§ 75a VwVfG. Außerkrafttreten des Plans

Verwaltungsverfahrensgesetz (VwVfG) vom 25. Mai 1976
[29. Juli 2026]
1§ 75a. Außerkrafttreten des Plans.
(1) [1] Wird mit der Durchführung des Plans nicht innerhalb von zehn Jahren nach Eintritt der Unanfechtbarkeit begonnen, so tritt er außer Kraft. [2] Dies gilt nicht, wenn der Plan zuvor auf Antrag des Trägers des Vorhabens von der Planfeststellungsbehörde um insgesamt höchstens fünf Jahre verlängert wird.
(2) [1] Als Beginn der Durchführung des Plans gilt jede erstmals nach außen erkennbare Tätigkeit von mehr als nur geringfügiger Bedeutung zur plangemäßen Verwirklichung des Vorhabens. [2] Eine spätere Unterbrechung der Verwirklichung des Vorhabens berührt den Beginn der Durchführung nicht.

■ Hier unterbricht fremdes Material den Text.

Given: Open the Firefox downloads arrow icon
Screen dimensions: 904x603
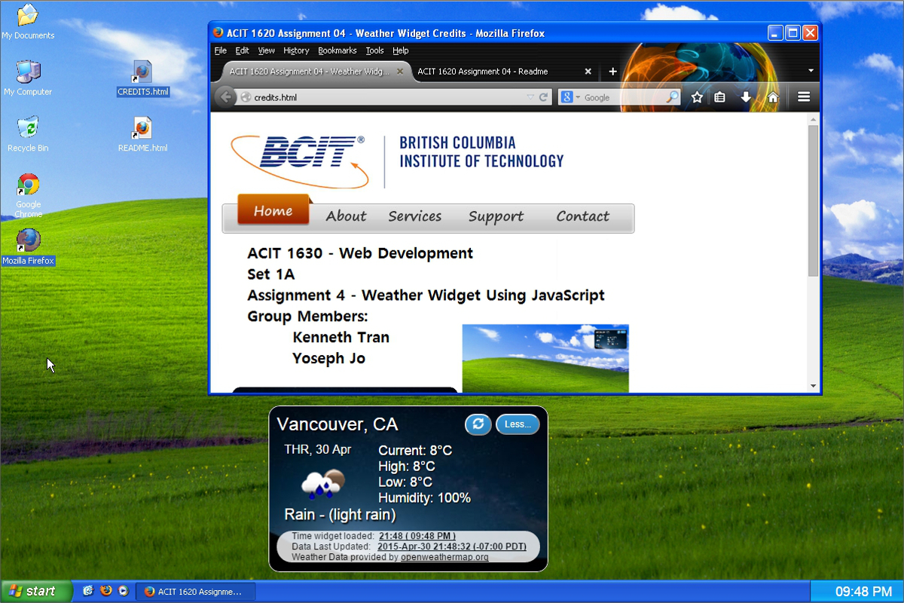Looking at the screenshot, I should tap(746, 97).
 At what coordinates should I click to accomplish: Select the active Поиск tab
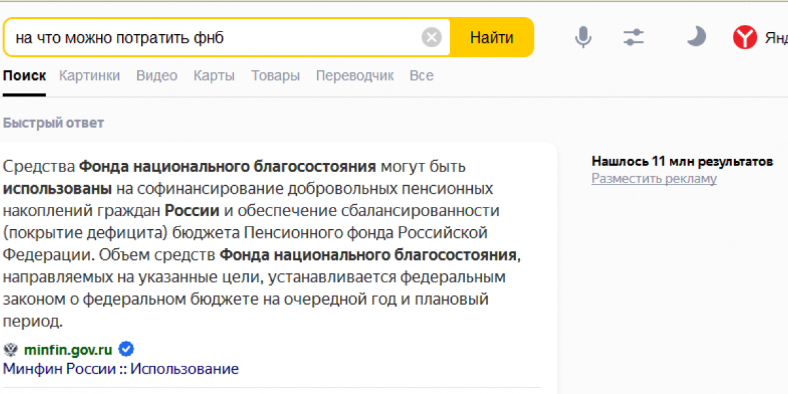[24, 76]
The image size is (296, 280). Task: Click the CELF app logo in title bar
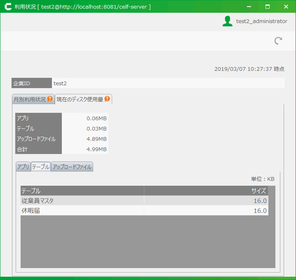(7, 7)
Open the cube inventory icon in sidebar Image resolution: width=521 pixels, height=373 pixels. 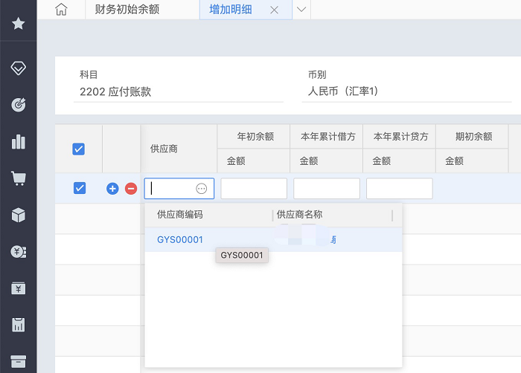tap(18, 215)
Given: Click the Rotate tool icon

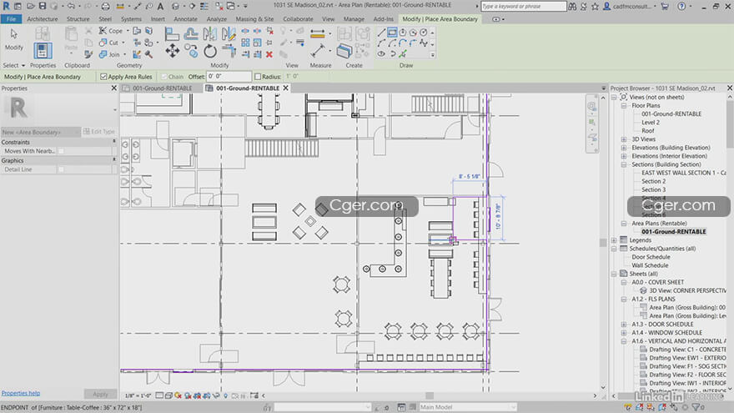Looking at the screenshot, I should click(x=209, y=51).
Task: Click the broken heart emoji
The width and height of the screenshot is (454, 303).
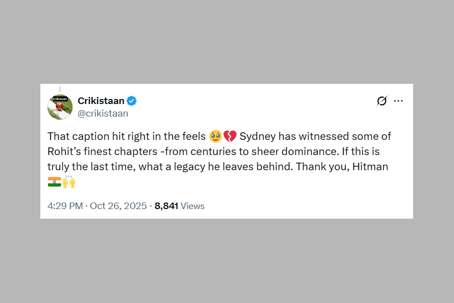Action: (230, 136)
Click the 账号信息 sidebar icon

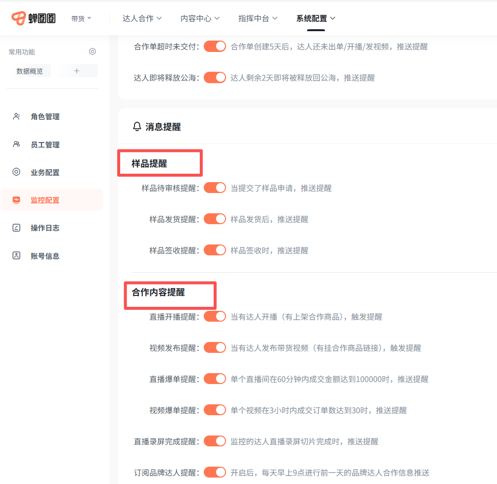point(16,256)
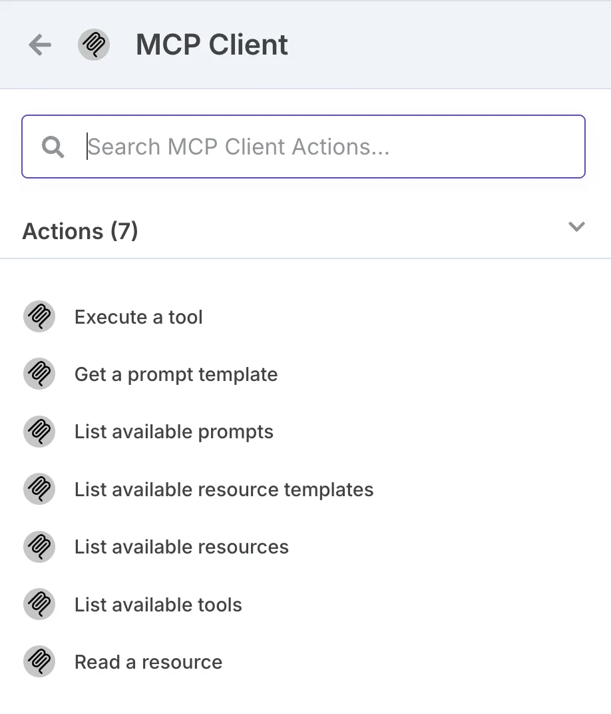Click the MCP Client logo in the header
Screen dimensions: 611x714
tap(94, 45)
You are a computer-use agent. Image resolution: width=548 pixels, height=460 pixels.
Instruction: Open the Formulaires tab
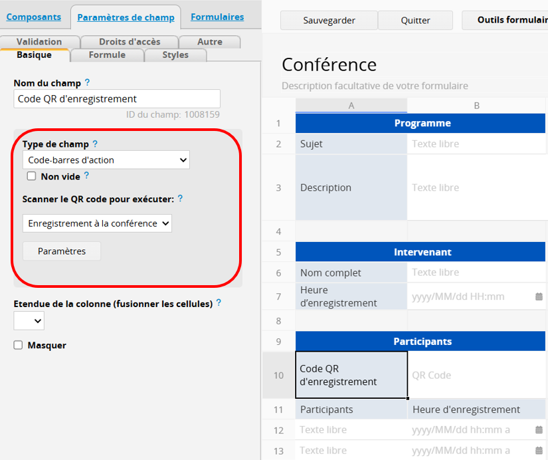click(217, 17)
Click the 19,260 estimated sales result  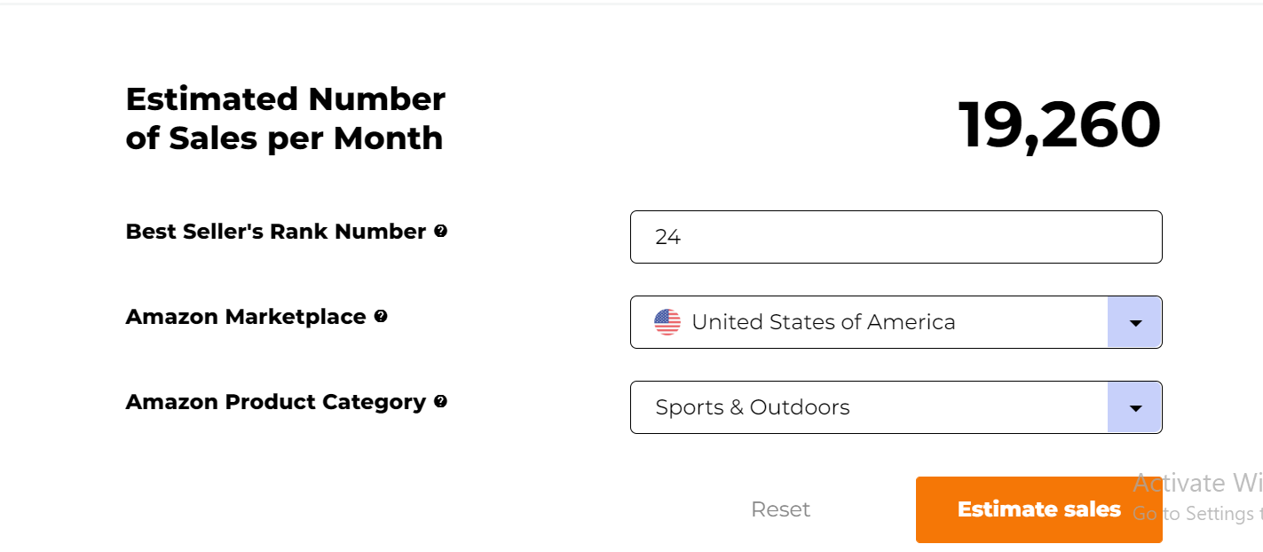point(1059,125)
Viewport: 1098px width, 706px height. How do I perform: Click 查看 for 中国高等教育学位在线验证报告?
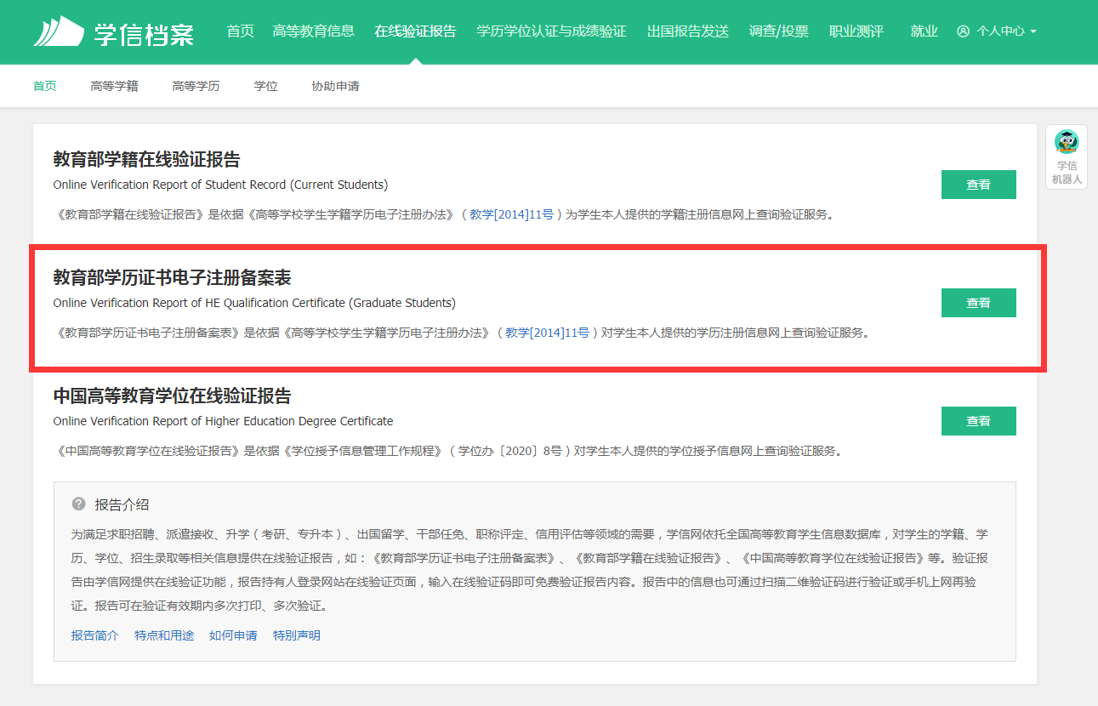[978, 421]
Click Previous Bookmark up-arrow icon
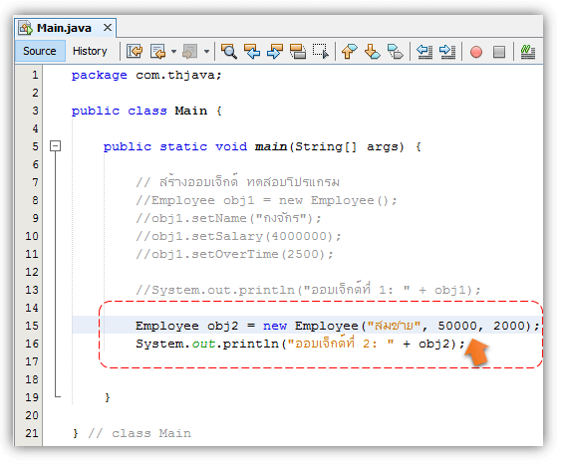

(3) [1] Vor der Entscheidung nach Absatz 1 ist eine auf den Antrag begrenzte Anhörung nach dem für die Planfeststellung oder für die Plangenehmigung vorgeschriebenen Verfahren durchzuführen. [2] Auf die Entscheidung über die Verlängerung sowie die Anfechtung der Entscheidung sind die Bestimmungen über den Planfeststellungsbeschluss entsprechend anzuwenden.
Anmerkungen:
1. 29. Juli 2026: Artt. 11 Nr. 10, 23 Abs. 1 des Gesetzes vom 22. Juli 2026.